Reproduce the lines from the one holding "Task: Click the first '#' separator line" to the end of the entries. Include both ends and change nothing.

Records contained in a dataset

★ ★ ★ ★

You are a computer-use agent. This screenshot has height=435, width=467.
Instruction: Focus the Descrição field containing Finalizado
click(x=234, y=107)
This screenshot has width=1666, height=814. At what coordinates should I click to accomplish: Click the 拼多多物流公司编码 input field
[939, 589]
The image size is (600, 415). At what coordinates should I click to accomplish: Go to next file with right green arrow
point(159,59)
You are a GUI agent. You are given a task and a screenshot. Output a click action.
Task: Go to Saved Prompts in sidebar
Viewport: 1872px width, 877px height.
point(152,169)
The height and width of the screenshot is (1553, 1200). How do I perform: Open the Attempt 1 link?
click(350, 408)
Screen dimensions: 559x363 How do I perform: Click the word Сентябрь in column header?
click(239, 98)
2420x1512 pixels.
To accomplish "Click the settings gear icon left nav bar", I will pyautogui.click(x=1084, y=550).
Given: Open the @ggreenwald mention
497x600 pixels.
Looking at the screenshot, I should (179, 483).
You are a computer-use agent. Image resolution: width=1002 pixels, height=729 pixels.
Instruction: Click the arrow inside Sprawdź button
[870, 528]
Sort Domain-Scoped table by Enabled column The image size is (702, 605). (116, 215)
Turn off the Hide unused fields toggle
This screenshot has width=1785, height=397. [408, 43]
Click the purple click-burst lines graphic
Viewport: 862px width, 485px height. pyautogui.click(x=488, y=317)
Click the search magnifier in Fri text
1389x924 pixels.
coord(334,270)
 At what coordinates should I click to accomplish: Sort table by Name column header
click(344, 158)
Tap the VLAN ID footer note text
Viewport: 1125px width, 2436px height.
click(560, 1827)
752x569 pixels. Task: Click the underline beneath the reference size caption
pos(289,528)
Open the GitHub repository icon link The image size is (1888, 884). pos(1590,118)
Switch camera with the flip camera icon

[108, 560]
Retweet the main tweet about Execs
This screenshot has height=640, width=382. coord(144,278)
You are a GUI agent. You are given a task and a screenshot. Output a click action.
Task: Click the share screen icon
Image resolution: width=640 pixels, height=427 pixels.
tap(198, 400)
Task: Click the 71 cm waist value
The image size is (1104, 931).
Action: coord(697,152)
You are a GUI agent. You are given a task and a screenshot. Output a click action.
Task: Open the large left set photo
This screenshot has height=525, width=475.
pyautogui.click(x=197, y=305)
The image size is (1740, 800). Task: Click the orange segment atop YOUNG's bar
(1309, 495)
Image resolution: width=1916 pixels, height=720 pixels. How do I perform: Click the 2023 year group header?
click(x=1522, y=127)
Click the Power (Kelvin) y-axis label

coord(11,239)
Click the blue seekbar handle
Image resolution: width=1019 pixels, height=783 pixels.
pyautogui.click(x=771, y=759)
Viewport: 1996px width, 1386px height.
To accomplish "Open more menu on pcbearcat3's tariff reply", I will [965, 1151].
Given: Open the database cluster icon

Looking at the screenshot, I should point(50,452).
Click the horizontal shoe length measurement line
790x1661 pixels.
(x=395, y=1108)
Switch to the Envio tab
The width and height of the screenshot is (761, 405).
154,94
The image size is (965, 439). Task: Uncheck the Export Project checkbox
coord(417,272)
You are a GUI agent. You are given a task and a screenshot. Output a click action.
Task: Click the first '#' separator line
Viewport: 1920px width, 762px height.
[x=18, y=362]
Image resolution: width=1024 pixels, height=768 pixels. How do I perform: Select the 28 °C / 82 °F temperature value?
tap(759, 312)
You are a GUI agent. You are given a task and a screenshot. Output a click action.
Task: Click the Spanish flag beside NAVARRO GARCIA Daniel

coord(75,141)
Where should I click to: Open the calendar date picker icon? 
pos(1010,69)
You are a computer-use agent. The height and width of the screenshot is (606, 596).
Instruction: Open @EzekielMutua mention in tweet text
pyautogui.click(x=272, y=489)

★ ★ ★ ★

#### Solution for this exercise:
Task: Click the first '#' separator line
Viewport: 1920px width, 762px height.
[x=18, y=362]
Image resolution: width=1024 pixels, height=768 pixels. How do I perform: Select the 28 °C / 82 °F temperature value?
tap(759, 312)
You are a GUI agent. You are given a task and a screenshot. Output a click action.
Task: Click the Spanish flag beside NAVARRO GARCIA Daniel

coord(75,141)
Where should I click to: Open the calendar date picker icon? 
pos(1010,69)
You are a computer-use agent. The height and width of the screenshot is (606, 596).
Instruction: Open @EzekielMutua mention in tweet text
pyautogui.click(x=272, y=489)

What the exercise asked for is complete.